Task directions: Nothing in the data should be left out or altered when it is retyped.

++++ Supplied information ++++

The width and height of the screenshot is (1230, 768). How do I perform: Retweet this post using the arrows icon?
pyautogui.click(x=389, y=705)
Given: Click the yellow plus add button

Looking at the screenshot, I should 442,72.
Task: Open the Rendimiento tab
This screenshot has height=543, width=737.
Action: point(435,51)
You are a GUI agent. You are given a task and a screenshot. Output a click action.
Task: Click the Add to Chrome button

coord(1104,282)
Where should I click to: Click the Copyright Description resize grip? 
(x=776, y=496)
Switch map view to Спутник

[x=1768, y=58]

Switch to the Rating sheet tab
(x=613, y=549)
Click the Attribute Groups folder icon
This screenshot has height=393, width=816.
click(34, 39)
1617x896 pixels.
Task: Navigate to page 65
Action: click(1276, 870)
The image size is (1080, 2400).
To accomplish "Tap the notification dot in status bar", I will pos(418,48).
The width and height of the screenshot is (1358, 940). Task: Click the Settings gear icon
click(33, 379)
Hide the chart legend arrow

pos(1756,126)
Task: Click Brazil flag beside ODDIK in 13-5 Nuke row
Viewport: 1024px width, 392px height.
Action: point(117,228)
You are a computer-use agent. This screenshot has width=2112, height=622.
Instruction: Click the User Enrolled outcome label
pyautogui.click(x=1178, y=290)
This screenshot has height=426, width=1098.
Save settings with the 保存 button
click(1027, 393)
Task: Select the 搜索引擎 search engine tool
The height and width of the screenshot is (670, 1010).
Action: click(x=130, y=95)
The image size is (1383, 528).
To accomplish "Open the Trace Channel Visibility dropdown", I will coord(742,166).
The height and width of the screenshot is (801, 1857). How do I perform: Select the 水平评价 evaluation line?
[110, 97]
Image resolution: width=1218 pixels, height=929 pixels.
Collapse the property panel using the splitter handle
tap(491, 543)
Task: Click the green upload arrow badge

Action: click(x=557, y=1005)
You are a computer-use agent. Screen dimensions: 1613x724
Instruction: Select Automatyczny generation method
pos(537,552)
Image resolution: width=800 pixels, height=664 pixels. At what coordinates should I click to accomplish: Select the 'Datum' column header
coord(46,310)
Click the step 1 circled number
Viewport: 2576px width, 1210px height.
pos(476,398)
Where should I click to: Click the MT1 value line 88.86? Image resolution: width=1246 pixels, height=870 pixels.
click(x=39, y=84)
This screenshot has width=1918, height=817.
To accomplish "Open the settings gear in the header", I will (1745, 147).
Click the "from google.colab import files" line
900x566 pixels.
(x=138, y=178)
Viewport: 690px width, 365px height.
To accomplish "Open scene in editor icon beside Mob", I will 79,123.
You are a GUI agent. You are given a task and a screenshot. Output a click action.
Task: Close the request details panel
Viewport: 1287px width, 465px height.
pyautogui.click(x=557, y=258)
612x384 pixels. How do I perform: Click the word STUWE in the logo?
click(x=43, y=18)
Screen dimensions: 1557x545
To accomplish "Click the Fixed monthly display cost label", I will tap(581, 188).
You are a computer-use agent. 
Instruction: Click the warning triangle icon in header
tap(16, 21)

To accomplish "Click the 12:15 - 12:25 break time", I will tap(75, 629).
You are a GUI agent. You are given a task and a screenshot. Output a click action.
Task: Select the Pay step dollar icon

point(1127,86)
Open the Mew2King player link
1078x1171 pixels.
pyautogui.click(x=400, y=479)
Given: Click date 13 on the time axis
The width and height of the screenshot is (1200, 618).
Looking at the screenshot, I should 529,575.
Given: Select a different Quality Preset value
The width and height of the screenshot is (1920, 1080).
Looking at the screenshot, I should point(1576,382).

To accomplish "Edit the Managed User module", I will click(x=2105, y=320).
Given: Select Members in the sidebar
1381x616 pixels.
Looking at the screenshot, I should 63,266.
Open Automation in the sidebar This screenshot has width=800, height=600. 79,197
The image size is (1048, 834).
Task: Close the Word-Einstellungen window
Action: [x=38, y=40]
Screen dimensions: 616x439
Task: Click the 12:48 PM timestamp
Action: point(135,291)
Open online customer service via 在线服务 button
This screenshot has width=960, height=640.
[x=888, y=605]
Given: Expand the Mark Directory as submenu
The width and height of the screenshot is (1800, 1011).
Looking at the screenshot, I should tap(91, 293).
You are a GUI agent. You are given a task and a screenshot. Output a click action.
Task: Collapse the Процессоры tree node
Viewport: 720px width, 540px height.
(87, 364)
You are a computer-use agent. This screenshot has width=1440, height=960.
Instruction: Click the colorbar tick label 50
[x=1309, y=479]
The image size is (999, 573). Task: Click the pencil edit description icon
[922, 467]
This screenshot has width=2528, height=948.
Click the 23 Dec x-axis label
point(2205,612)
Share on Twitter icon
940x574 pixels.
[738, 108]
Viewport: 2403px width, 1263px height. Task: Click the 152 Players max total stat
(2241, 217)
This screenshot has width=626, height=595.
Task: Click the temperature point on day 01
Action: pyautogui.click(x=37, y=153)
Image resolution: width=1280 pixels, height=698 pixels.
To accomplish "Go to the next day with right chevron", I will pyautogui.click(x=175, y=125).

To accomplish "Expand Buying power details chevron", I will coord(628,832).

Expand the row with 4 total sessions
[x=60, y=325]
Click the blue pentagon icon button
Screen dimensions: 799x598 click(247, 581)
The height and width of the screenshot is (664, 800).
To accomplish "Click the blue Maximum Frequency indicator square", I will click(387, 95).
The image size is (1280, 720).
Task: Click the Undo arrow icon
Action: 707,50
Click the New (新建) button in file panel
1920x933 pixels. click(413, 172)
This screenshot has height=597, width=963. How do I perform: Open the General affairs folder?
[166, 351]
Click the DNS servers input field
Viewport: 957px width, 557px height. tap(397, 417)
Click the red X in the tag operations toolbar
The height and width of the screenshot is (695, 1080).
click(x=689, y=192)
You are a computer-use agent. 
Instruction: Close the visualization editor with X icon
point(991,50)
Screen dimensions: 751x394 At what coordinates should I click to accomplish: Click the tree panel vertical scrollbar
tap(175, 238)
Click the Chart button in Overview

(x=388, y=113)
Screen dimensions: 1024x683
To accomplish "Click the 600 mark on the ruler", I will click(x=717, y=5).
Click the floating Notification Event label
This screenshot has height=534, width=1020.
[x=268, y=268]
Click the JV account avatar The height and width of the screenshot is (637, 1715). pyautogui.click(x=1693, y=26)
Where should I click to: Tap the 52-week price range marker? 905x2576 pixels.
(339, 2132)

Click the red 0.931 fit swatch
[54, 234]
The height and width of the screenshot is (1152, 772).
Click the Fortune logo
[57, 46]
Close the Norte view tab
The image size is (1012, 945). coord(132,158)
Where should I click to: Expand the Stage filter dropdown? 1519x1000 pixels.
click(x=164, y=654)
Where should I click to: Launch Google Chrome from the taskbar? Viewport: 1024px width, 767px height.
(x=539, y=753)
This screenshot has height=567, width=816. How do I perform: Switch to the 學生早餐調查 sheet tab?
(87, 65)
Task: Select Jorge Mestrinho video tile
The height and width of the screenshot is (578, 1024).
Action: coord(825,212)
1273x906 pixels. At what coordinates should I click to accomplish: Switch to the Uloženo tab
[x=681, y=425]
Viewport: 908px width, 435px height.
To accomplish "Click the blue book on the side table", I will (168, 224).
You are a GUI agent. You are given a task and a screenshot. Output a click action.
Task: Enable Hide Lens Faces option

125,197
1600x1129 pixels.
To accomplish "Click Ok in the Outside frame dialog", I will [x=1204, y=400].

++++

Expected answer:
The width and height of the screenshot is (1230, 768). How do I perform: Retweet this post using the arrows icon?
pyautogui.click(x=389, y=705)
Given: Click the yellow plus add button

Looking at the screenshot, I should 442,72.
Task: Open the Rendimiento tab
This screenshot has height=543, width=737.
Action: point(435,51)
You are a GUI agent. You are given a task and a screenshot. Output a click action.
Task: Click the Add to Chrome button

coord(1104,282)
Where should I click to: Click the Copyright Description resize grip? 
(x=776, y=496)
Switch map view to Спутник

[x=1768, y=58]

Switch to the Rating sheet tab
(x=613, y=549)
Click the Attribute Groups folder icon
This screenshot has height=393, width=816.
click(34, 39)
1617x896 pixels.
Task: Navigate to page 65
Action: click(1276, 870)
The image size is (1080, 2400).
To accomplish "Tap the notification dot in status bar", I will pos(418,48).
The width and height of the screenshot is (1358, 940). Task: Click the Settings gear icon
click(33, 379)
Hide the chart legend arrow

pos(1756,126)
Task: Click Brazil flag beside ODDIK in 13-5 Nuke row
Viewport: 1024px width, 392px height.
Action: point(117,228)
You are a computer-use agent. This screenshot has width=2112, height=622.
Instruction: Click the User Enrolled outcome label
pyautogui.click(x=1178, y=290)
This screenshot has height=426, width=1098.
Save settings with the 保存 button
click(1027, 393)
Task: Select the 搜索引擎 search engine tool
The height and width of the screenshot is (670, 1010).
Action: click(x=130, y=95)
The image size is (1383, 528).
To accomplish "Open the Trace Channel Visibility dropdown", I will coord(742,166).
The height and width of the screenshot is (801, 1857). How do I perform: Select the 水平评价 evaluation line?
[110, 97]
Image resolution: width=1218 pixels, height=929 pixels.
Collapse the property panel using the splitter handle
tap(491, 543)
Task: Click the green upload arrow badge

Action: click(x=557, y=1005)
You are a computer-use agent. Screen dimensions: 1613x724
Instruction: Select Automatyczny generation method
pos(537,552)
Image resolution: width=800 pixels, height=664 pixels. At what coordinates should I click to accomplish: Select the 'Datum' column header
coord(46,310)
Click the step 1 circled number
Viewport: 2576px width, 1210px height.
pos(476,398)
Where should I click to: Click the MT1 value line 88.86? Image resolution: width=1246 pixels, height=870 pixels.
click(x=39, y=84)
This screenshot has width=1918, height=817.
To accomplish "Open the settings gear in the header", I will (1745, 147).
Click the "from google.colab import files" line
900x566 pixels.
(x=138, y=178)
Viewport: 690px width, 365px height.
To accomplish "Open scene in editor icon beside Mob", I will 79,123.
You are a GUI agent. You are given a task and a screenshot. Output a click action.
Task: Close the request details panel
Viewport: 1287px width, 465px height.
pyautogui.click(x=557, y=258)
612x384 pixels. How do I perform: Click the word STUWE in the logo?
click(x=43, y=18)
Screen dimensions: 1557x545
To accomplish "Click the Fixed monthly display cost label", I will tap(581, 188).
You are a computer-use agent. 
Instruction: Click the warning triangle icon in header
tap(16, 21)

To accomplish "Click the 12:15 - 12:25 break time", I will tap(75, 629).
You are a GUI agent. You are given a task and a screenshot. Output a click action.
Task: Select the Pay step dollar icon

point(1127,86)
Open the Mew2King player link
1078x1171 pixels.
pyautogui.click(x=400, y=479)
Given: Click date 13 on the time axis
The width and height of the screenshot is (1200, 618).
Looking at the screenshot, I should 529,575.
Given: Select a different Quality Preset value
The width and height of the screenshot is (1920, 1080).
Looking at the screenshot, I should point(1576,382).

To accomplish "Edit the Managed User module", I will click(x=2105, y=320).
Given: Select Members in the sidebar
1381x616 pixels.
Looking at the screenshot, I should 63,266.
Open Automation in the sidebar This screenshot has width=800, height=600. 79,197
The image size is (1048, 834).
Task: Close the Word-Einstellungen window
Action: [x=38, y=40]
Screen dimensions: 616x439
Task: Click the 12:48 PM timestamp
Action: point(135,291)
Open online customer service via 在线服务 button
This screenshot has width=960, height=640.
[x=888, y=605]
Given: Expand the Mark Directory as submenu
The width and height of the screenshot is (1800, 1011).
Looking at the screenshot, I should tap(91, 293).
You are a GUI agent. You are given a task and a screenshot. Output a click action.
Task: Collapse the Процессоры tree node
Viewport: 720px width, 540px height.
(87, 364)
You are a computer-use agent. This screenshot has width=1440, height=960.
Instruction: Click the colorbar tick label 50
[x=1309, y=479]
The image size is (999, 573). Task: Click the pencil edit description icon
[922, 467]
This screenshot has width=2528, height=948.
Click the 23 Dec x-axis label
point(2205,612)
Share on Twitter icon
940x574 pixels.
[738, 108]
Viewport: 2403px width, 1263px height. Task: Click the 152 Players max total stat
(2241, 217)
This screenshot has width=626, height=595.
Task: Click the temperature point on day 01
Action: pyautogui.click(x=37, y=153)
Image resolution: width=1280 pixels, height=698 pixels.
To accomplish "Go to the next day with right chevron", I will pyautogui.click(x=175, y=125).

To accomplish "Expand Buying power details chevron", I will coord(628,832).

Expand the row with 4 total sessions
[x=60, y=325]
Click the blue pentagon icon button
Screen dimensions: 799x598 click(247, 581)
The height and width of the screenshot is (664, 800).
To accomplish "Click the blue Maximum Frequency indicator square", I will click(387, 95).
The image size is (1280, 720).
Task: Click the Undo arrow icon
Action: 707,50
Click the New (新建) button in file panel
1920x933 pixels. click(413, 172)
This screenshot has height=597, width=963. How do I perform: Open the General affairs folder?
[166, 351]
Click the DNS servers input field
Viewport: 957px width, 557px height. tap(397, 417)
Click the red X in the tag operations toolbar
The height and width of the screenshot is (695, 1080).
click(x=689, y=192)
You are a computer-use agent. 
Instruction: Close the visualization editor with X icon
point(991,50)
Screen dimensions: 751x394 At what coordinates should I click to accomplish: Click the tree panel vertical scrollbar
tap(175, 238)
Click the Chart button in Overview

(x=388, y=113)
Screen dimensions: 1024x683
To accomplish "Click the 600 mark on the ruler", I will click(x=717, y=5).
Click the floating Notification Event label
This screenshot has height=534, width=1020.
[x=268, y=268]
Click the JV account avatar The height and width of the screenshot is (637, 1715). pyautogui.click(x=1693, y=26)
Where should I click to: Tap the 52-week price range marker? 905x2576 pixels.
(339, 2132)

Click the red 0.931 fit swatch
[54, 234]
The height and width of the screenshot is (1152, 772).
Click the Fortune logo
[57, 46]
Close the Norte view tab
The image size is (1012, 945). coord(132,158)
Where should I click to: Expand the Stage filter dropdown? 1519x1000 pixels.
click(x=164, y=654)
Where should I click to: Launch Google Chrome from the taskbar? Viewport: 1024px width, 767px height.
(x=539, y=753)
This screenshot has height=567, width=816. How do I perform: Switch to the 學生早餐調查 sheet tab?
(87, 65)
Task: Select Jorge Mestrinho video tile
The height and width of the screenshot is (578, 1024).
Action: coord(825,212)
1273x906 pixels. At what coordinates should I click to accomplish: Switch to the Uloženo tab
[x=681, y=425]
Viewport: 908px width, 435px height.
To accomplish "Click the blue book on the side table", I will (168, 224).
You are a GUI agent. You are given a task and a screenshot. Output a click action.
Task: Enable Hide Lens Faces option

125,197
1600x1129 pixels.
To accomplish "Click Ok in the Outside frame dialog", I will [x=1204, y=400].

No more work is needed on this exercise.